Using modules

We have seen how to use several built-in functions in Python such as print and input. If we think that these functions have been written by somebody else and we don’t need to worry about their implementation, it is easy to imagine how functions simplify our programming making our code smaller, more readable and with less errors.

However, Python’s built-in functionality can be greatly extended through the use of modules. Python modules can be thought of as code libraries, they are files containing code that define functions, classes, and variables and provide additional functionalities. Many modules come pre-installed with Python, such as os, random and datetime, but other third-party modules can be installed using package managers like pip. In the next session we will explore how you can create modules yourself to organize and reuse your code.

To use a module in your Python script, you need to import it with import. For example:

import math
print(math.pi)
3.141592653589793

Note above that to call objects and functions that are defined in a module we will use the module name (math), followed by a dot (.), and then the object or function name(pi).

Below you will learn how to use a module to read data files in CSV format.

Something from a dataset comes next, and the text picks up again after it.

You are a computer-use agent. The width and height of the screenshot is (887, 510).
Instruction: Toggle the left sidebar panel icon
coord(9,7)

CSV module : reading CSV files

We have previously explored how to obtain user input via the terminal, but for data analysis you will mostly need extracting data from files. Python offers various libraries to facilitate this process, each tailored to specific file formats. We can use the csv module to read data from Comma-Separated Values (CSV) files.

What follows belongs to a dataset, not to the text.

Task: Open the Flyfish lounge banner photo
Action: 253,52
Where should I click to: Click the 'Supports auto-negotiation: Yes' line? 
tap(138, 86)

The csv module is a library designed specifically for working with CSV files. It provides functionality to both read from and write to CSV files efficiently. The script below shows it’s basic syntax:

read_csv.py
import csv

with open('../assets/sample.csv', 'r') as file:
    # create a csv.reader object
    csv_reader = csv.reader(file)
    for row in csv_reader:
        print(row[2])
-0.4220535
1.472827
0.5725429
-0.2157133
1.449306
0.1880375
-1.570342
0.8315003

In this example we used the function open() to open a file in read mode (this is a Python built-in function), and created a csv.reader object to iterate through the rows of the file. Note that there is also a new statement with, what we will not cover in this session.

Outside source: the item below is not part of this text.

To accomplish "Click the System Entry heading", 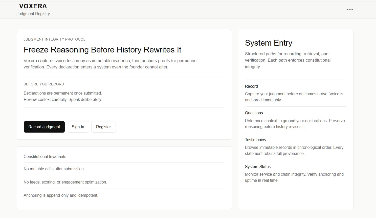I will 269,43.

What is your current working directory?

When you read or write files without specifying a full path, the operating system assumes you’re referring to files in the working directory. It is therefore very important knowing that we are in the same directory that the data file we want to read. We can use the module os to do so:

import os

current_directory = os.getcwd()
print("CWD:", current_directory)
CWD: /Users/USER/Training/Beginning Python/beginning-python/pages
Exercise

Using the CSV file sample.csv, modify read_csv.py to print only the average of the numbers in the first column.

read_csv.py
import csv

sum = 0.0
count = 0

with open('../assets/sample.csv', 'r') as file:
    # create a csv.reader object
    csv_reader = csv.reader(file)
    for row in csv_reader:
        sum = sum + float(row[0])
        count = count + 1        

print("Average:", sum/count)
Average: 0.04678386125000002